• _TASK_
Write each entry down again precisely, skipping nothing.

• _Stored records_
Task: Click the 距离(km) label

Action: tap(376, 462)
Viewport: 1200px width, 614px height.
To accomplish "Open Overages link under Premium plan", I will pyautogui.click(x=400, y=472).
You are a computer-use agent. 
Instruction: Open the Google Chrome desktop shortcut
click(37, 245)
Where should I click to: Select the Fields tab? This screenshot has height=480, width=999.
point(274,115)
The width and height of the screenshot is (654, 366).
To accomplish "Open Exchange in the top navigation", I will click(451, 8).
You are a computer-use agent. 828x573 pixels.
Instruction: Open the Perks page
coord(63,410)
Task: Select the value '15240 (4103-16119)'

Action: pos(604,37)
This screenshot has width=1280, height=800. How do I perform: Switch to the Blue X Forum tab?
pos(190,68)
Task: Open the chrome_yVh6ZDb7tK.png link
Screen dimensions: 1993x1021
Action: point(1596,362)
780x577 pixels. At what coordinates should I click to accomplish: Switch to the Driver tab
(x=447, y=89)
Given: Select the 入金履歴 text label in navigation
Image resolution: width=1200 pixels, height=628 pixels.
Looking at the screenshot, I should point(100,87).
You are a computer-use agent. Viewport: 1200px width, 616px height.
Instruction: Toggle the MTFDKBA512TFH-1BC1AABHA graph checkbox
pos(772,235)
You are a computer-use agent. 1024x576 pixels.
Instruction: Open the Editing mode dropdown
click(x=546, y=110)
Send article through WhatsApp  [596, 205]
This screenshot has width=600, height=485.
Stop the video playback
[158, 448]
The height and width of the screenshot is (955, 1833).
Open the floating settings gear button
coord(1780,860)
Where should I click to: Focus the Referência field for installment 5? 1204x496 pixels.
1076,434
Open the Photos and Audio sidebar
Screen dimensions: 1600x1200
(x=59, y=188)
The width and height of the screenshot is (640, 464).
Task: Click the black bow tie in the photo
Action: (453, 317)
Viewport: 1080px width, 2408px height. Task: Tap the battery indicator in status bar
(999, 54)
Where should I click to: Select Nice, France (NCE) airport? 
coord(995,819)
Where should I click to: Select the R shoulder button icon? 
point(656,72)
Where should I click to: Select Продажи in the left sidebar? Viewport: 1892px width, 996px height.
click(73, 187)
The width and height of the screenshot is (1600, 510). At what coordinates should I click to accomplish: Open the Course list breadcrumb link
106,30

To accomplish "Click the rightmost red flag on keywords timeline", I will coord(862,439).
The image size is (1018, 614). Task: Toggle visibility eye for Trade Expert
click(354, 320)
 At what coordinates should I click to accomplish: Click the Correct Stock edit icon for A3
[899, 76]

• _RESPONSE FOR THIS EXERCISE_
Task: Click the 距离(km) label

Action: tap(376, 462)
Viewport: 1200px width, 614px height.
To accomplish "Open Overages link under Premium plan", I will pyautogui.click(x=400, y=472).
You are a computer-use agent. 
Instruction: Open the Google Chrome desktop shortcut
click(37, 245)
Where should I click to: Select the Fields tab? This screenshot has height=480, width=999.
point(274,115)
The width and height of the screenshot is (654, 366).
To accomplish "Open Exchange in the top navigation", I will click(451, 8).
You are a computer-use agent. 828x573 pixels.
Instruction: Open the Perks page
coord(63,410)
Task: Select the value '15240 (4103-16119)'

Action: pos(604,37)
This screenshot has width=1280, height=800. How do I perform: Switch to the Blue X Forum tab?
pos(190,68)
Task: Open the chrome_yVh6ZDb7tK.png link
Screen dimensions: 1993x1021
Action: point(1596,362)
780x577 pixels. At what coordinates should I click to accomplish: Switch to the Driver tab
(x=447, y=89)
Given: Select the 入金履歴 text label in navigation
Image resolution: width=1200 pixels, height=628 pixels.
Looking at the screenshot, I should point(100,87).
You are a computer-use agent. Viewport: 1200px width, 616px height.
Instruction: Toggle the MTFDKBA512TFH-1BC1AABHA graph checkbox
pos(772,235)
You are a computer-use agent. 1024x576 pixels.
Instruction: Open the Editing mode dropdown
click(x=546, y=110)
Send article through WhatsApp  [596, 205]
This screenshot has width=600, height=485.
Stop the video playback
[158, 448]
The height and width of the screenshot is (955, 1833).
Open the floating settings gear button
coord(1780,860)
Where should I click to: Focus the Referência field for installment 5? 1204x496 pixels.
1076,434
Open the Photos and Audio sidebar
Screen dimensions: 1600x1200
(x=59, y=188)
The width and height of the screenshot is (640, 464).
Task: Click the black bow tie in the photo
Action: (453, 317)
Viewport: 1080px width, 2408px height. Task: Tap the battery indicator in status bar
(999, 54)
Where should I click to: Select Nice, France (NCE) airport? 
coord(995,819)
Where should I click to: Select the R shoulder button icon? 
point(656,72)
Where should I click to: Select Продажи in the left sidebar? Viewport: 1892px width, 996px height.
click(73, 187)
The width and height of the screenshot is (1600, 510). At what coordinates should I click to accomplish: Open the Course list breadcrumb link
106,30

To accomplish "Click the rightmost red flag on keywords timeline", I will coord(862,439).
The image size is (1018, 614). Task: Toggle visibility eye for Trade Expert
click(354, 320)
 At what coordinates should I click to accomplish: Click the Correct Stock edit icon for A3
[899, 76]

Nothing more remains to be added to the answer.